Por ahí está viniendo, sin duda, la munición más gruesa contra la política del MAS. Hasta ahora la posición del gobierno frente a estos sectores se adecuó a relaciones de fuerza coyunturales: en marzo pasado, al aprobar la Ley de Convocatoria a la Asamblea Constituyente y el referéndum autonómico, predominó la tesis vicepresidencial de la «salida pactada». Así, se dijo que el MAS votaría Sí a la autonomía y la nueva Constitución se aprobaría por dos tercios. Pero el presidente Morales no tardó en desandar los acuerdos. Primero adelantó que votaría No a las «autonomías de la burguesía» y luego comenzó a relativizar los dos tercios y a defender la mayoría absoluta, con la que cuenta el partido de gobierno. La reacción fue el paro cívico del viernes pasado en Santa Cruz, Tarija, Beni y Pando, que mostró una fuerte capacidad de movilización regionalista pero, por primera vez, erosionada por la resistencia de los movimientos sociales.

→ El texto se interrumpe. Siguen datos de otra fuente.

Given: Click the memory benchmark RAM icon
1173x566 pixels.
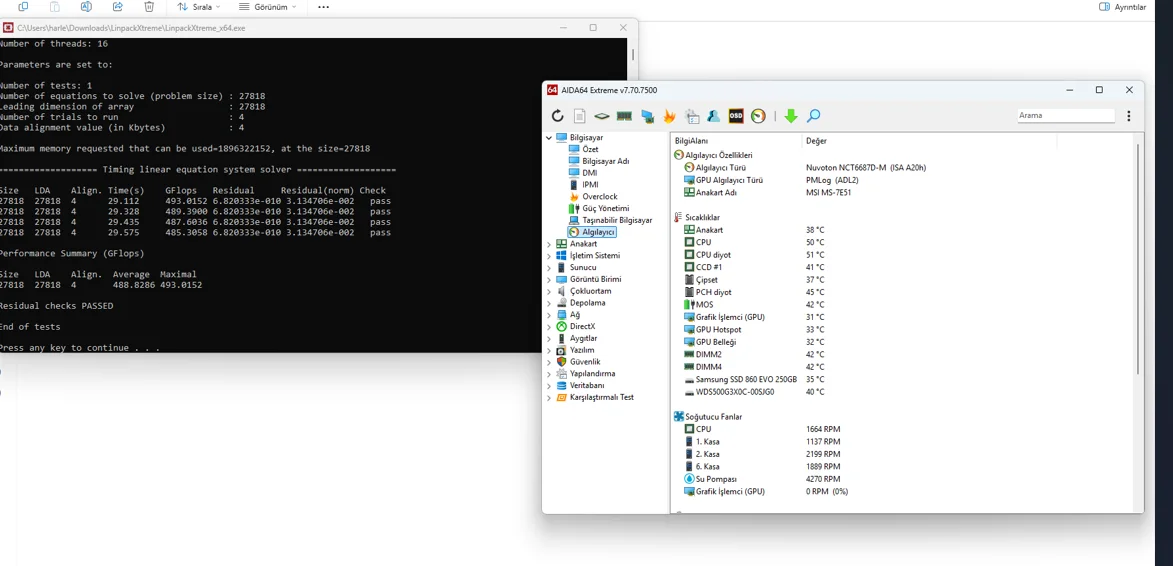Looking at the screenshot, I should tap(624, 116).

Hay coincidencia, dentro y fuera del palacio, en que el éxito o el fracaso de la gestión de Evo Morales se va a decidir en su capacidad para avanzar en la nacionalización e industrialización del gas y del petróleo, a paso lento por las dificultades de gestión propias más que por el boicot externo. Ahí están los recursos para satisfacer a una población que hoy se entusiasma con tener a una cara morena en el Palacio Quemado pero que comienza a reclamar más atención a sus penosas condiciones de vida. Según las encuestas, Evo Morales tiene una adhesión popular del 64 por ciento. Era del 80 por ciento en mayo, cuando se ocuparon los campos petroleros con las FF.AA.